Association football club in Glasgow City, Scotland

West End Football Club was a Scottish association football club based in Cowlairs, Glasgow.

==History==

The club was founded in August 1873 out of a cricket club. The club's name was often given as West-end or West-End, although for its first couple of matches the name was given as West-End Wanderers, and the side said to be made up of footballers and cricketers.

The club competed in the Scottish Cup for four seasons between 1874 and 1878, winning its first tie against Star of Leven at home with three unanswered second-half goals, but being unlucky enough in its first season to be drawn against Queen's Park; West End lost 7–0 in a "rough" game, "West End considering that charging was the play".

The club's best run came in 1876–77. The club beat Govan in the second round in a confusing game; the result was reported as both 1–0 and 1–1, presumably because of a disputed Govan goal, and Govan issued a protest to the Scottish Football Association, which was dismissed.

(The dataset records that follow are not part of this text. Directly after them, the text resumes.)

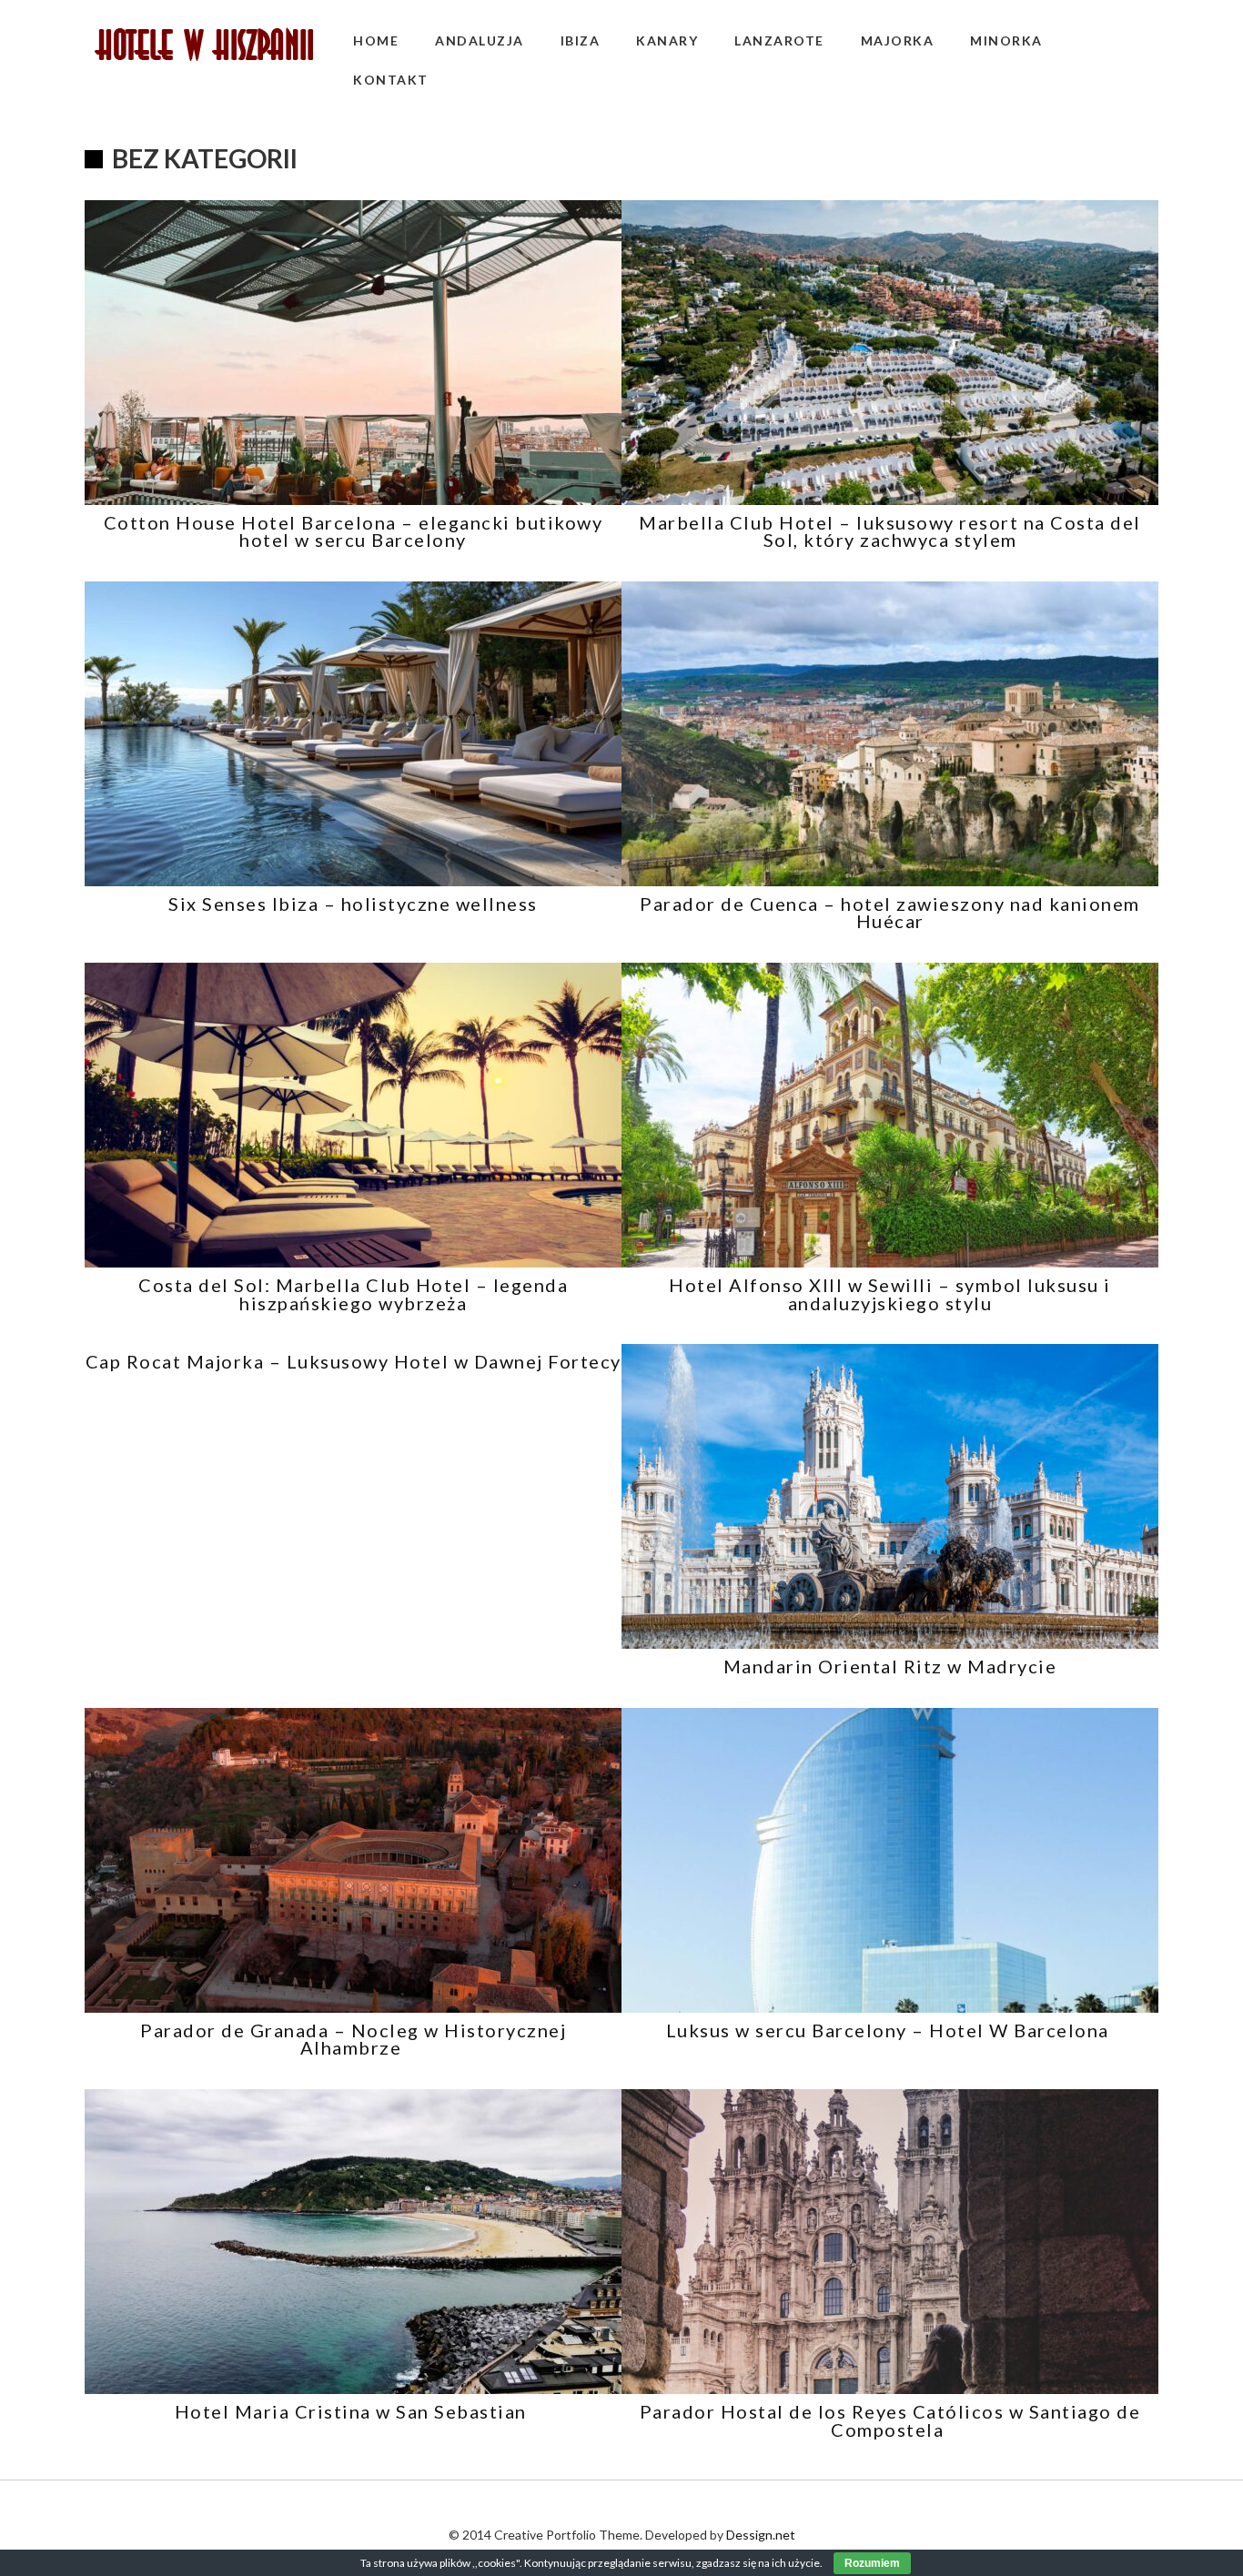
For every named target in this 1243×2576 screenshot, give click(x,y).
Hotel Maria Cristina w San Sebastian (353, 2411)
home (376, 40)
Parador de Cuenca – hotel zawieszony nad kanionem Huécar (890, 913)
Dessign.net (760, 2534)
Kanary (667, 40)
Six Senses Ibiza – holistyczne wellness (353, 903)
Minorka (1006, 40)
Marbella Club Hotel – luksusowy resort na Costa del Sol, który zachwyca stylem (890, 531)
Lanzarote (779, 40)
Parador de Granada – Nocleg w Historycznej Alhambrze (353, 2039)
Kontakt (391, 79)
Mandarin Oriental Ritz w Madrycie (890, 1666)
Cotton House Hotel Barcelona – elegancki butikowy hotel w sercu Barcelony (353, 531)
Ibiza (581, 40)
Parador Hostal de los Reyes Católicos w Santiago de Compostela (890, 2420)
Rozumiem (872, 2563)
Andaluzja (479, 40)
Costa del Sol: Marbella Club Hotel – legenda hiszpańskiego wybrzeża (353, 1294)
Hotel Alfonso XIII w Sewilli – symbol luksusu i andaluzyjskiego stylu (890, 1294)
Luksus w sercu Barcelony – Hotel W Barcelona (890, 2030)
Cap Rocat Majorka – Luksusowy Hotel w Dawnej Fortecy (354, 1361)
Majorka (898, 40)
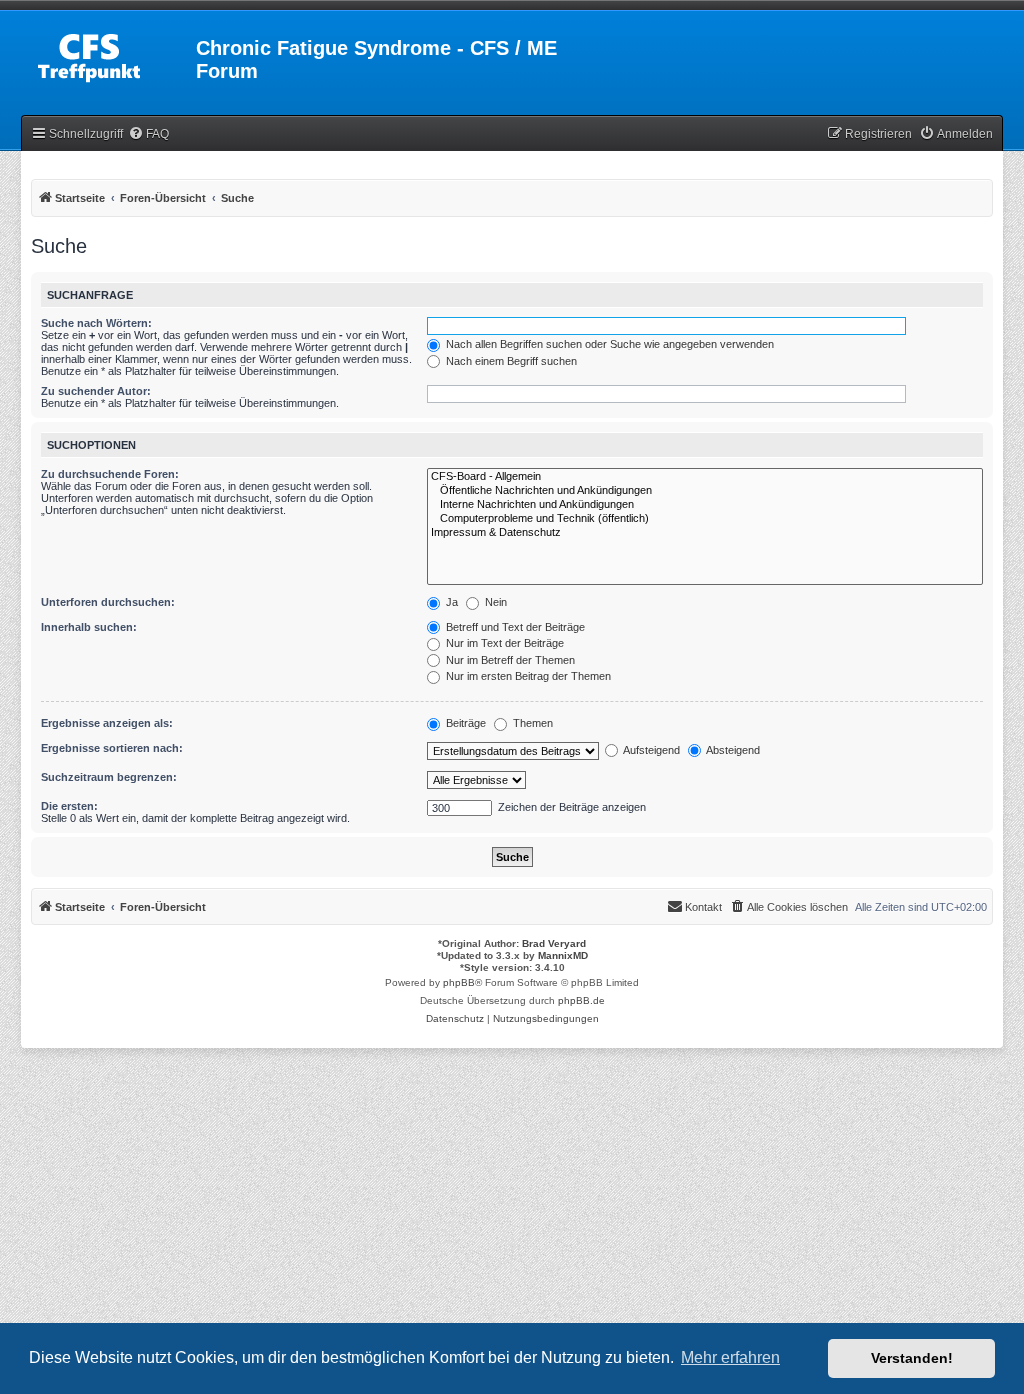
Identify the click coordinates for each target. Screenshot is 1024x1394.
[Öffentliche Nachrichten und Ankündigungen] (705, 491)
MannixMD (563, 955)
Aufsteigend (650, 750)
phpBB (459, 982)
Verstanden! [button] (912, 1358)
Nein (494, 602)
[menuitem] (148, 134)
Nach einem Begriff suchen (510, 361)
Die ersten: (69, 806)
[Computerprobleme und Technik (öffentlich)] (705, 519)
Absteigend (732, 750)
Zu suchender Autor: (96, 391)
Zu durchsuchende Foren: (110, 474)
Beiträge (464, 723)
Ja (450, 602)
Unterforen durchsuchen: (108, 602)
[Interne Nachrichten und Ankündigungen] (705, 505)
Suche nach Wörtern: (96, 323)
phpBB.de (581, 1000)
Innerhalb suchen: (89, 627)
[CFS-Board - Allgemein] (705, 477)
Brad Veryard (554, 943)
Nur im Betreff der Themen (509, 660)
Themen (531, 723)
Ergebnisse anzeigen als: (107, 723)
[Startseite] (110, 54)
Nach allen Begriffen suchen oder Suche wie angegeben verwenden (608, 344)
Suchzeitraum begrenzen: (109, 777)
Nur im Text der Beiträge (503, 643)
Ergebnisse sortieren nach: (112, 748)
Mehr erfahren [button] (730, 1357)
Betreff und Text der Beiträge (514, 627)
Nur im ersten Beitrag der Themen (527, 676)
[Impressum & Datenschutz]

In the third round (last 21), West End drew at home to the Edinburgh Swifts; after the match the teams dined together at the Athole Arms Hotel. The replay however did not take place. West End was disqualified for "not playing Swifts in accordance with the rules", and the Swifts were placed in the fourth round.

The club's last recorded fixture was against South Western in March 1878. The club's first secretary, Hugh McColl, later worked in Chile, and was instrumental in the foundation of Valparaíso F.C., Chile's first football club.

==Colours==

The club's colours were originally given as white and blue. By 1874 the colours had changed to amber & black; from 1876 they were given as orange and black, but may have been the same kit.

==Ground==

The cricket club moved into Burnbank Park in 1873, just before forming the football section; Blythswood F.C. also played cricket there, and adopted football in August 1873, which may have been an influence on West End doing so the same month. One early difficulty the club had was that it had leased its cricket pitch to the Glasgow Academicals for rugby before taking up football, so could not use it during its first season. It was however able to use it from the 1874–75 season.

From the 1875–76 season, the club moved to Avenue Park in Cowlairs, with Rangers taking over at Burnbank; a consequence was that the cricket section wound up.